══ Record extracts

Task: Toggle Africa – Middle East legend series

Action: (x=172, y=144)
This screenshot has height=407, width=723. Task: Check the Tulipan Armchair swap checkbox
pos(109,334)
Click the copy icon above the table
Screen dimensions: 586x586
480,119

════

Copy the lines from the one containing "This screenshot has" through the end of the items, changing "checkbox" to "toggle switch" and leaving everything else unchanged.

**Final answer**
This screenshot has height=407, width=723. Task: Check the Tulipan Armchair swap toggle switch
pos(109,334)
Click the copy icon above the table
Screen dimensions: 586x586
480,119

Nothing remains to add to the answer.